Followed one of these for each device identified:
>>>  [Delete Device - STORAGE\VOLUME\_??_USBSTOR#DISK&VEN_&PROD_&REV_PMAP#07075B8D9E409826&0#{53F56307-B6BF-11D0-94F2-00A0C91EFB8B}]
>>>  Section start 2017/04/08 18:54:37.666
      cmd: taskhostw.exe
<<<  Section end 2017/04/08 18:54:37.704
<<<  [Exit status: SUCCESS]

Now the isn't the only place these devices will remain. You will also find them in the following registry keys in my testing:

Note that these removals do not effect the shell items artifacts (Lnk, Jumplist, Shellbags) that would be pointing to files accessed from these devices, just the common registry entries that record their existence. 

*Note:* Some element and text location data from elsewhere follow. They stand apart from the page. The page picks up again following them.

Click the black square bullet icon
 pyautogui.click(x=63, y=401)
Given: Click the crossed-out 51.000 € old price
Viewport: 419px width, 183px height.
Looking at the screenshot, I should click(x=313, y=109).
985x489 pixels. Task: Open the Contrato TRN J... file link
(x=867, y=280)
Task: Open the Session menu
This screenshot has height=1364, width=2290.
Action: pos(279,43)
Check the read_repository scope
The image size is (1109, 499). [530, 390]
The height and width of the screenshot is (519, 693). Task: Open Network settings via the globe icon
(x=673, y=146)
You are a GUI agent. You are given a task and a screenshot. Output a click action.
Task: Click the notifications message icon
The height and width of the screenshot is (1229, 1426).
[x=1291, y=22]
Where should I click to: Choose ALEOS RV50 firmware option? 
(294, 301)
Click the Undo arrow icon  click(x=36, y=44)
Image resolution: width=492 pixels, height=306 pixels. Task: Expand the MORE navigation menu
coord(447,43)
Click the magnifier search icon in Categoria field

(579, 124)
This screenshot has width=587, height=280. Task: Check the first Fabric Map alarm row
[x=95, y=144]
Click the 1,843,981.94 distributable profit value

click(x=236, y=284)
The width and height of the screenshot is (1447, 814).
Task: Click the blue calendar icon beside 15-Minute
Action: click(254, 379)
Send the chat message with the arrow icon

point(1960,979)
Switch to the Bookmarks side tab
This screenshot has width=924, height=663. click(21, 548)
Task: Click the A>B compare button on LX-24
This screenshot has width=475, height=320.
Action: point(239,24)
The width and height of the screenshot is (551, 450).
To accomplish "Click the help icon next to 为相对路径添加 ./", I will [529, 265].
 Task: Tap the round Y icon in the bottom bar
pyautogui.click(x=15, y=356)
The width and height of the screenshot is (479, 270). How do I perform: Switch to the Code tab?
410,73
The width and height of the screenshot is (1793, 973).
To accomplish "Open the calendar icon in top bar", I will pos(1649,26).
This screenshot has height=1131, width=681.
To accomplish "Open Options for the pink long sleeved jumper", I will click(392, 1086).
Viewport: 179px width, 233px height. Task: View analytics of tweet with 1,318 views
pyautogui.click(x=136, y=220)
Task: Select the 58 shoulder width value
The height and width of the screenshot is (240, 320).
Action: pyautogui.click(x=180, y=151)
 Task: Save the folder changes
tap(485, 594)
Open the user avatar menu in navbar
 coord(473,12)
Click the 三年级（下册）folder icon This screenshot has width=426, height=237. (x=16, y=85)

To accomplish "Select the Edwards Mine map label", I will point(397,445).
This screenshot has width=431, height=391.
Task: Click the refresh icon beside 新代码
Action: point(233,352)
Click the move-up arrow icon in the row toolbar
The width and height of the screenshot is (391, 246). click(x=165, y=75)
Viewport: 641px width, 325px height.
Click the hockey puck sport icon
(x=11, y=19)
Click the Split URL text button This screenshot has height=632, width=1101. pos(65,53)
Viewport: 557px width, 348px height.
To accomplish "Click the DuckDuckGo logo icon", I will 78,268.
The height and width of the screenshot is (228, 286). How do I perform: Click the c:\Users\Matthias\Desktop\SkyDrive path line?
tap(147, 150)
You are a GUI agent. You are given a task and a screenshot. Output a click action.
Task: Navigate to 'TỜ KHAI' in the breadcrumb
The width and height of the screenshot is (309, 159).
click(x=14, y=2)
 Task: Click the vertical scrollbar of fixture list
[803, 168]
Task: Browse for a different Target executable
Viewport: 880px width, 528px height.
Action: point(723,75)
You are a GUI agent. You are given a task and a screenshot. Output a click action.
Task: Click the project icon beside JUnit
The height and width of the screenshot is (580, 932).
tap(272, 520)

So why is this important? If you are being asked to review external devices accessed in a Windows 8.1 or newer system you will have to take additional steps to ensure that you account for any device that hasn't been plugged in for 30 days. In my testing the Woanware USBDeviceForensics tool will miss these devices in their reports.

So make sure to check! It's on by default and there could be a lot of devices you miss.